The extracted data will appear in `result.extracted_content`.

---

## 8. Comprehensive Example

Below is a snippet combining many parameters:

```python
import asyncio
from crawl4ai import AsyncWebCrawler, CrawlerRunConfig, CacheMode
from crawl4ai.extraction_strategy import JsonCssExtractionStrategy

async def main():
    # Example schema
    schema = {
        "name": "Articles",
        "baseSelector": "article.post",
        "fields": [
            {"name": "title", "selector": "h2", "type": "text"},
            {"name": "link",  "selector": "a",  "type": "attribute", "attribute": "href"}
        ]
    }

    run_config = CrawlerRunConfig(
        # Core
        verbose=True,
        cache_mode=CacheMode.ENABLED,

        # Content
        word_count_threshold=10,
        css_selector="main.content",
        excluded_tags=["nav", "footer"],
        exclude_external_links=True,

        # Page & JS
        js_code="document.querySelector('.show-more')?.click();",
        wait_for="css:.loaded-block",
        page_timeout=30000,

        # Extraction
        extraction_strategy=JsonCssExtractionStrategy(schema),

        # Session
        session_id="persistent_session",

        # Media
        screenshot=True,
        pdf=True,

        # Anti-bot
        simulate_user=True,
        magic=True,
    )

    async with AsyncWebCrawler() as crawler:
        result = await crawler.arun("https://example.com/posts", config=run_config)
        if result.success:
            print("HTML length:", len(result.cleaned_html))
            print("Extraction JSON:", result.extracted_content)
            if result.screenshot:
                print("Screenshot length:", len(result.screenshot))
            if result.pdf:
                print("PDF bytes length:", len(result.pdf))
        else:
            print("Error:", result.error_message)

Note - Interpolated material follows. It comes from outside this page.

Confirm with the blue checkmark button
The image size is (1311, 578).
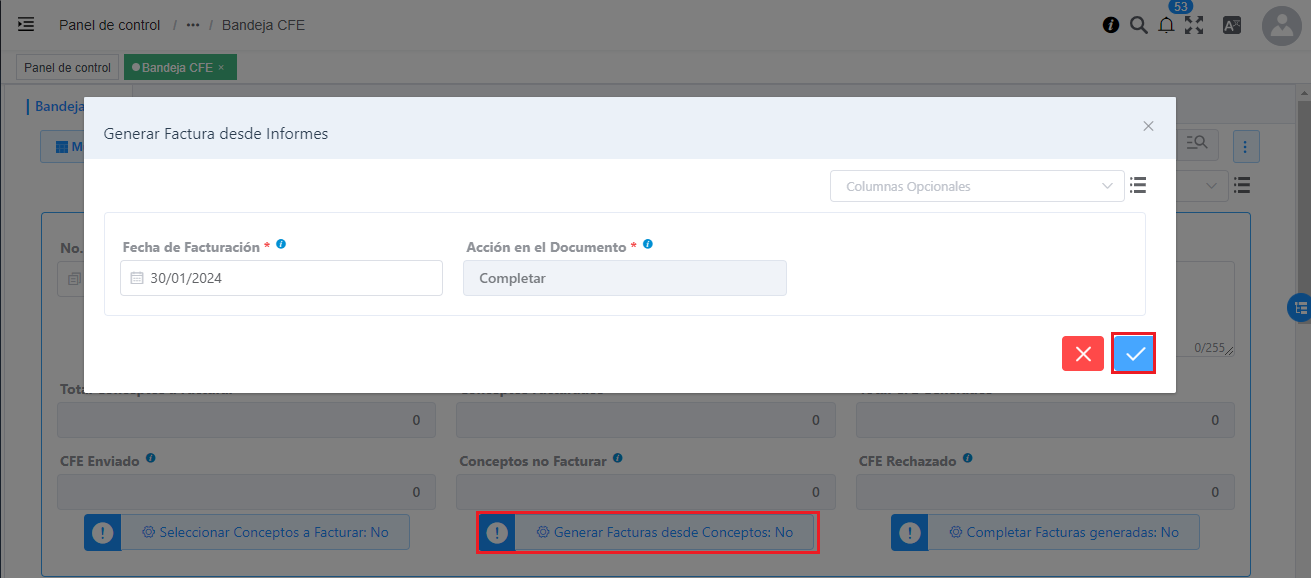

if __name__ == "__main__":
    asyncio.run(main())
```

**What we covered**:
1. **Crawling** the main content region, ignoring external links.
2. Running **JavaScript** to click “.show-more”.
3. **Waiting** for “.loaded-block” to appear.
4. Generating a **screenshot** & **PDF** of the final page.
5. Extracting repeated “article.post” elements with a **CSS-based** extraction strategy.

---

## 9. Best Practices

1. **Use `BrowserConfig` for global browser** settings (headless, user agent).
2. **Use `CrawlerRunConfig`** to handle the **specific** crawl needs: content filtering, caching, JS, screenshot, extraction, etc.
3. Keep your **parameters consistent** in run configs—especially if you’re part of a large codebase with multiple crawls.
4. **Limit** large concurrency (`semaphore_count`) if the site or your system can’t handle it.
5. For dynamic pages, set `js_code` or `scan_full_page` so you load all content.

---

## 10. Conclusion

All parameters that used to be direct arguments to `arun()` now belong in **`CrawlerRunConfig`**. This approach:

- Makes code **clearer** and **more maintainable**.
- Minimizes confusion about which arguments affect global vs. per-crawl behavior.
- Allows you to create **reusable** config objects for different pages or tasks.

For a **full** reference, check out the [CrawlerRunConfig Docs](./parameters.md).

Happy crawling with your **structured, flexible** config approach!